Yeni anneler için deprem etkisi yaratan kimlik değişimi kafa karıştırıcı, biraz ürkütücü ve hüzünlü olabilir.
What No One Tells You: A Guide to Your Emotions From Pregnancy to Motherhood kitabının yazarları olan üreme psikiyatristleri Dr. Alexandra Sacks ve Dr. Catherine Birndorf, bu dönüşümü aşama aşama anlatıyor.
Bazı kadınların doğumdan sonra kimliğini kaybettiği hissine kapılmasının sebebi nedir?
SACKS: Bu aslında ergenlikle kıyaslanabilecek kadar büyük bir değişim süreci. Tıpkı bir çocuğun ergene ve sonrasında yetişkine evrildiği süreçte olduğu gibi; bir kadın anne olduğunda vücudu ve hormonlarında değişimler meydana geliyor. Ayrıca bir kimlik değişimi de oluyor. Hayatının merkezine kendini koyarak yaşamaktan, sana tamamen muhtaç ve çok sevdiğin bir insandan sorumlu olmaya başladığını fark ettiğin bir hayata geçiyorsun.
Bu başkalaşımla ilgili daha fazla kadının bilmesi gerektiğini düşündüğünüz şey nedir?
BIRNDORF: Her yeni annenin, anne olmakla ilgili çelişkili duygular yaşadığı. Yalnız değilsin.
SACKS: Aynen öyle.

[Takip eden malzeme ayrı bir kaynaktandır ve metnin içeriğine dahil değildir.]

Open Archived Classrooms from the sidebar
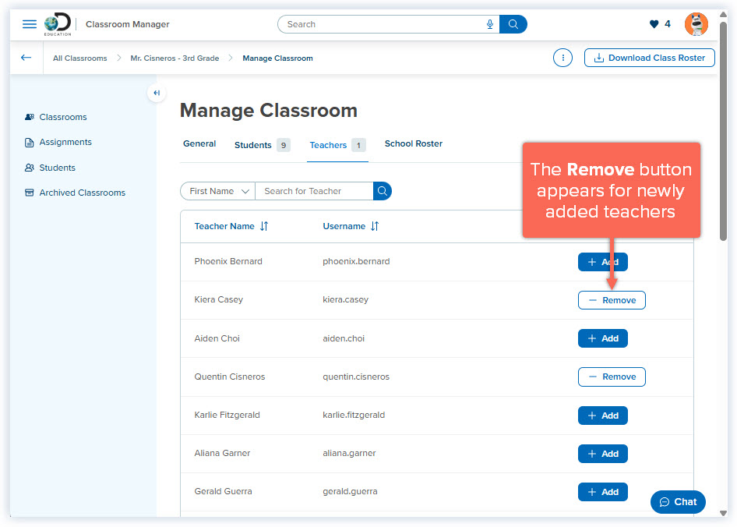pos(81,193)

Kadınlar bana gelip “Bugün eski hayatıma geri dönmek istediğimi hissettim” veya “Bebek yaparak hata mı yaptım?” diyor. Bunları kabullenmekten korkuyor ve kendilerinde bir sorun olduğunu düşünüyorlar. Bu nedenle iniş çıkışlardan bahsetmek çok önemli. Yalnız olmadıklarını bilmek, güçlü hissetmelerini sağlayacaktır.

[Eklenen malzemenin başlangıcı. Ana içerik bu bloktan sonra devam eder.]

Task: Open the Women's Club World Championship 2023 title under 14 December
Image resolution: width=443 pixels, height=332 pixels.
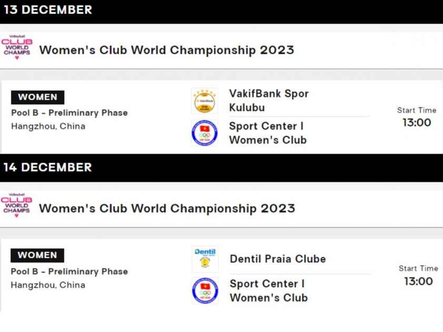Action: click(167, 208)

Anne olan kadınlara, kendilerini yeniden bulmak için ne yapmalarını önerirsiniz?
SACKS: Anne olmadan önce yapmaktan en çok keyif aldığın, seni dengeli ve iyi hissettiren her şeyi yaz. Kâğıdı buzdolabının üstüne yapıştır. Böylece ebeveynliğin en başlarındaki kaotik süreçte, yazdıklarından kaç tanesini hayatından çıkardığını görebilirsin. Bazen anneliğe geçiş döneminde kendimizi ilk sıraya koymak için fazla meşgul oluyoruz. Buzdolabına yapıştırılan liste, bunun için iyi bir hatırlatma olabilir.